Conviene, aun así, que nos alejemos de aquellas visiones que entienden que la suerte está echada y que el resultado de la partida no puede ser otro que la entronización, con unos perfiles u otros, del proyecto ecofascista. Por lo pronto, esas instancias de poder no son tan hábiles y capaces como pudiera parecer, pues a menudo compiten descarnadamente entre sí, circunstancia que abre hendiduras en el edificio del poder. Aunque hoy todas están marcadas indeleblemente por la lógica del capital, las pulsiones imperiales revelan también elementos de diferencia y de competición que dibujan un panorama menos plácido para ellas.

Para cerrar el círculo, en fin, el colapso parece inequívocamente llamado a debilitar de forma sensible la capacidad de los poderes tradicionales, que dependen demasiado de energías y tecnologías que van a escasear. Así las cosas, la conclusión es que un sistema incapaz de evitar su colapso a duras penas puede presentar esta circunstancia del colapso como una virtud, por mucho que se apreste a sacar partido de ella.

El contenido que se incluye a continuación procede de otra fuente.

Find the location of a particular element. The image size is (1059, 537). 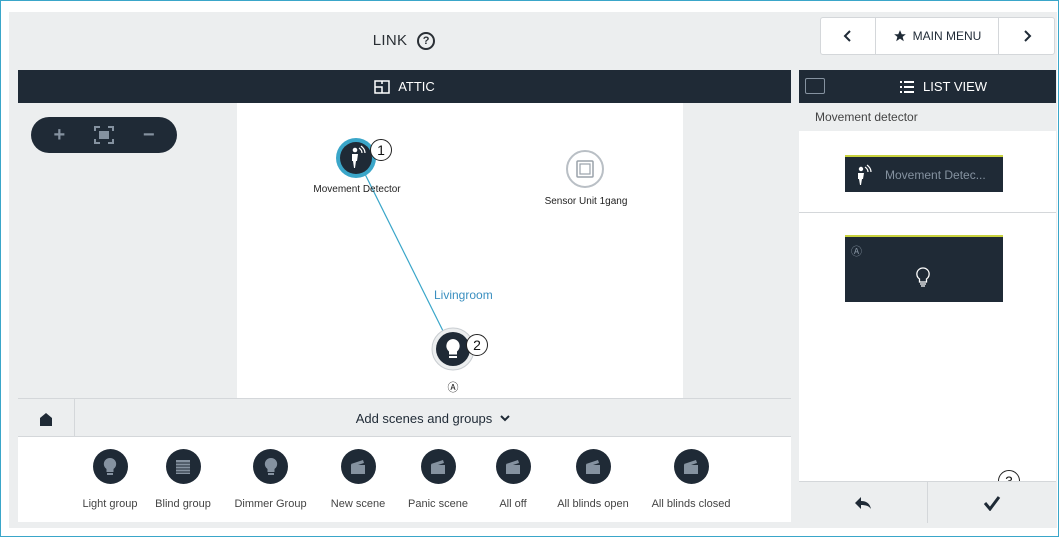

movement-detector-label: Movement Detector is located at coordinates (357, 190).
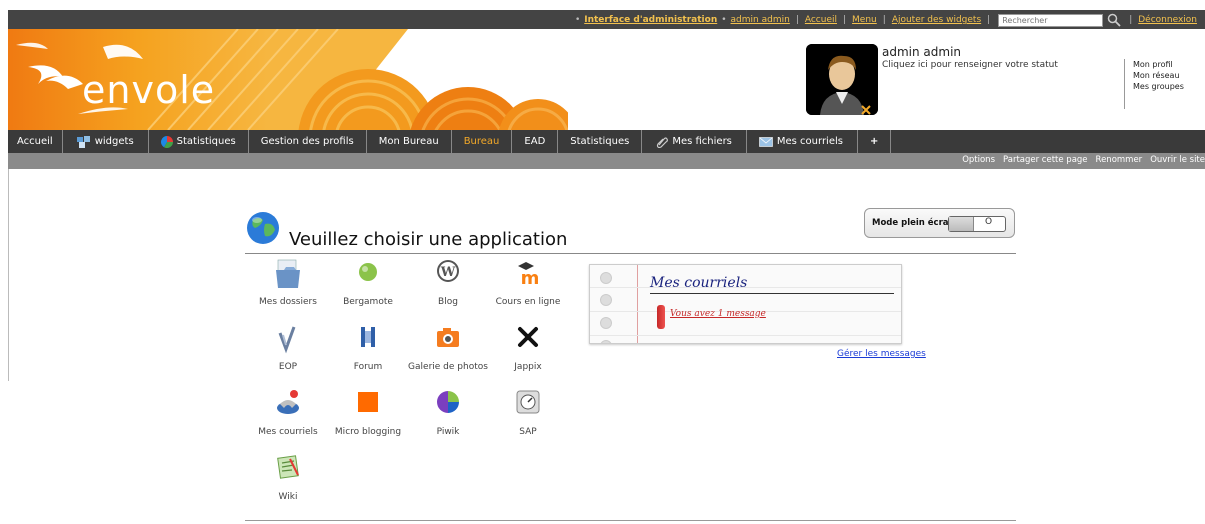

Más allá de lo anterior, y en un terreno distinto, la crisis sin fondo del capital tiene que ser aprovechada por resistencias que cabe esperar que sean muy distintas de las que en tantos lugares cobraron cuerpo en el siglo XX. Aunque es posible que esas resistencias tengan que aguardar al poscolapso para plasmarse en plenitud, lo suyo es que prestemos oídos a su condición presente. Su apuesta debe asentarse, antes de nada, en la democracia directa y la autogestión, así como en un rechazo de los procedimientos autoritarios inherentes al ecofascismo. Ese rechazo se desplegará, en unos casos desde espacios autogestionados de nueva creación, y en otros desde comunidades ancestrales, de tal suerte que se reunirán —ojalá— pulsiones anticapitalistas y flujos precapitalistas. En muchos casos, esas realidades lo que procurarán será preservar y recuperar lo existente, antes que introducir algo nuevo. Hablo de instancias que remiten inmediatamente al concepto de comunidad y, en otra dimensión, al poder destituyente invocado por Agamben.

No tengo dudas en la naturaleza de la terapia que se debe desplegar en esas instancias de resistencia. En ella tienen que reunirse la aplicación de frenos de emergencia que permitan salir del imaginario miserable del crecimiento, y la apuesta por una redistribución radical de la riqueza y la defensa de formas de organización social y colectiva que dejen atrás el capitalismo. Si se trata de garantizar que la especie humana siga existiendo, importa, y mucho, saber cómo y en qué condiciones. Al respecto, debe hacerse valer el recordatorio de que buena parte de la historia de nuestra especie se ha vinculado con fórmulas de autogestión y de apoyo mutuo, de tal manera que no hay motivos para concluir que esas reglas han desaparecido para siempre.

La locura en curso obliga a aseverar que los mismos que han creado los problemas se disponen a salvarse a costa, una vez más, de sus víctimas. En ese atolladero, y tal y como lo recuerda Srecko Horvat, “en lugar de ‘regresar a lo normal’, deberíamos encarar lo ‘normal’ como el verdadero problema”.